* What the task requires *
In the entries from the beginning through the line containing "tap(381, 130)", replace "icon" with "symbol" and give those lines again with nothing else changed.

--- Start of Provided records ---

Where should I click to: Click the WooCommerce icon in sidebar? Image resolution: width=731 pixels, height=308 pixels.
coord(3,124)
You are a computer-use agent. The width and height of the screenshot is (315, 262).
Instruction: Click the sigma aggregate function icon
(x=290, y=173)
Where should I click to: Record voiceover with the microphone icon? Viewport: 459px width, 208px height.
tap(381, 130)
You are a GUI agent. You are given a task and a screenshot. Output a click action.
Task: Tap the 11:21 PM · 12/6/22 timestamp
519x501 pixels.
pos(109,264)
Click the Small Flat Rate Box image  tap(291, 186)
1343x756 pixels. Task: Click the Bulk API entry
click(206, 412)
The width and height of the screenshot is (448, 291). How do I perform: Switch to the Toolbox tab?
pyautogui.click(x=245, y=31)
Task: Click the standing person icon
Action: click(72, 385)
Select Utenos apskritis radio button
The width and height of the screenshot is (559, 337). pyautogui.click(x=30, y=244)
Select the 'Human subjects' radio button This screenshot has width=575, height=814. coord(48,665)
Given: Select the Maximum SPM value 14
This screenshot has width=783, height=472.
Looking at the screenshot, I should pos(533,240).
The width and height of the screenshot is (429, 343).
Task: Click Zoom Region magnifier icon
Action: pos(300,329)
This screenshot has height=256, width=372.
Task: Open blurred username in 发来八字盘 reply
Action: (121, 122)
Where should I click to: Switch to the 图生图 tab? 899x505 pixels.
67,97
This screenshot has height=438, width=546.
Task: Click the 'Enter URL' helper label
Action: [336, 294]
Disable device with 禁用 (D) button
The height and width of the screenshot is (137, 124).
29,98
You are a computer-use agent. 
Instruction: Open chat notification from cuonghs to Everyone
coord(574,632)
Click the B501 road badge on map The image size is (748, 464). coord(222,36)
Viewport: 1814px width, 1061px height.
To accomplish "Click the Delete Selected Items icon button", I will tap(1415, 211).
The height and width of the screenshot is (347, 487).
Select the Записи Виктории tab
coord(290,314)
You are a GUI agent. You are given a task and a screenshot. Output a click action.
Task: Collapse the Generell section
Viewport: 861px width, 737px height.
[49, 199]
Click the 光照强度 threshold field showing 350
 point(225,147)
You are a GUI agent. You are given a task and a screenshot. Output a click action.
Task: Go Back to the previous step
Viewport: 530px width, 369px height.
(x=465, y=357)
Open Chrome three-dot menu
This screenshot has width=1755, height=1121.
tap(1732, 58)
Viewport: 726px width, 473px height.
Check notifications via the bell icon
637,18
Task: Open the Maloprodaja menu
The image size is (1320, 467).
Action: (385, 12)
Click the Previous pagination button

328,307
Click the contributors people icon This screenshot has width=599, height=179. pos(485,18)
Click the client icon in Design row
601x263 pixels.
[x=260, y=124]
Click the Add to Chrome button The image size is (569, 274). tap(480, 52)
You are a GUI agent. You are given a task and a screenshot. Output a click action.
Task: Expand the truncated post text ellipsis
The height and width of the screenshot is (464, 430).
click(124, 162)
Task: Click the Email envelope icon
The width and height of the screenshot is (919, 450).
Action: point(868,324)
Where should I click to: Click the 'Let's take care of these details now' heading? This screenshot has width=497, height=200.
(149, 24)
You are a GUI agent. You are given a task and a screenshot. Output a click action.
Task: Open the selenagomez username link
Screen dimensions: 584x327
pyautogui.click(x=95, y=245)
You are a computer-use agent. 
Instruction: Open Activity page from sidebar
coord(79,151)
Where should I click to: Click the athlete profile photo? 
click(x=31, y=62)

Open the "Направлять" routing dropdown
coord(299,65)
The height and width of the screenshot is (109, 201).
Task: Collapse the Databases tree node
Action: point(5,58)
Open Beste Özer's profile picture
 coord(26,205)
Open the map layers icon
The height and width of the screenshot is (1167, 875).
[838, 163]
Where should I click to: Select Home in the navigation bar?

--- End of Provided records ---

* Reply to the task *
Where should I click to: Click the WooCommerce symbol in sidebar? Image resolution: width=731 pixels, height=308 pixels.
coord(3,124)
You are a computer-use agent. The width and height of the screenshot is (315, 262).
Instruction: Click the sigma aggregate function symbol
(x=290, y=173)
Where should I click to: Record voiceover with the microphone symbol? Viewport: 459px width, 208px height.
tap(381, 130)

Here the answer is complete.